Religion
- Affiliation: Hinduism
- District: Tiruvarur
- Deity: Lord (Shiva),

Location
- Location: Vadakandam,Tiruvarur district
- State: Tamil Nadu
- Country: India
- Interactive map of Dharmapureesvarar Temple, Vadakandam
- Coordinates: 10°48′15″N 79°35′10″E﻿ / ﻿10.8043°N 79.5862°E

Architecture
- Type: Dravidian architecture
- Elevation: 35.63 m (117 ft)

= Dharmapureesvarar Temple, Vadakandam =

Shiva temple in Tiruvarur district, Tamil Nadu, India

Dharmapureesvarar Temple is a Hindu temple dedicated to the deity Shiva, located at Vadakandam in Tiruvarur district, Tamil Nadu, India.

==Vaippu Sthalam==
It is one of the shrines of the Vaippu Sthalams sung by Tamil Saivite Nayanar Appar. This place is also known Thalicchathangudi.

==Presiding deity==
The presiding deity in the garbhagriha, represented by the lingam, is known as Dharmapureesvarar. The Goddess is known as Swarnambal.

==Specialities==
Appar praises this place as "Nallore Nandraga" in his hymns. The Sastha (Satthan) temple of this place is very famous. Satthan refers to Thali and hence this place is known so. After visiting Nallur and Pazhayarai the Lord goes around many places. They include Setrur, Thalayalangadu, Peruvelur, Pattiswaram, Manarkkal and reaches Thalicchathangudi. Then he goes to Tiruvarur.

==Structure==
This temple has no rajagopura. It has a compound wall. The entrance is facing east. In the facade of the entrance of the temple. stucco figures of Shiva and Parvati are found. Next to the entrance the temple is found with one prakara.

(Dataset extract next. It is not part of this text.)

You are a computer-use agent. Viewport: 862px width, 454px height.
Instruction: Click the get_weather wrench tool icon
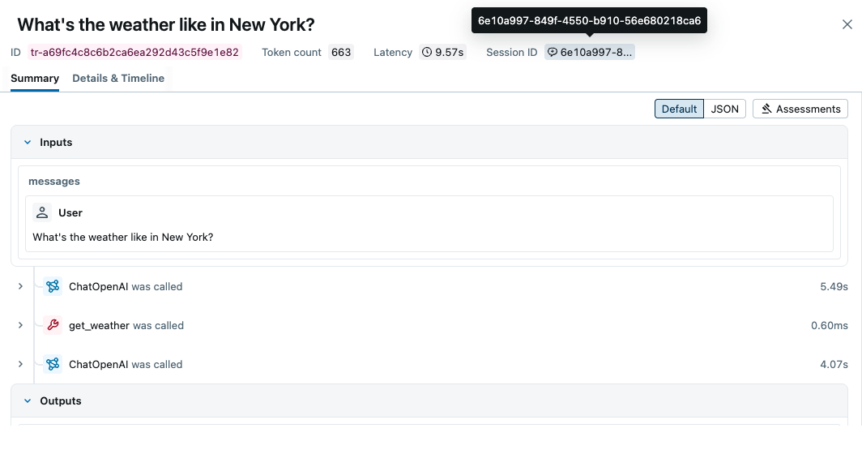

Very near to it bali peetam and nandhi mandapa are found. The temple has an entrance in the south also. While going around the prakara shrines of Vinayaka and Subramania with his consorts Valli and Deivanai are found in the west. After crossing bali peetam and nandhi mandapa, through the inner entrance, garbhagriha could be reached to see the presiding deity. The shrine is facing east. The shrine of goddess, Swarnambal is facing south. In the kosta Dakshinamurthy, Lingodbhava, Brahma and Durga are found.

==Location==
The temple is located at Vadakandam in Tiruvarur-Kumbakonam road, at a distance of 7 km from Tiruvarur. As the temple is very to the main road, it could be easily identified. It is opened for worship from 8.00 to 10.30 a.m. and 5.00 to 7.00 p.m.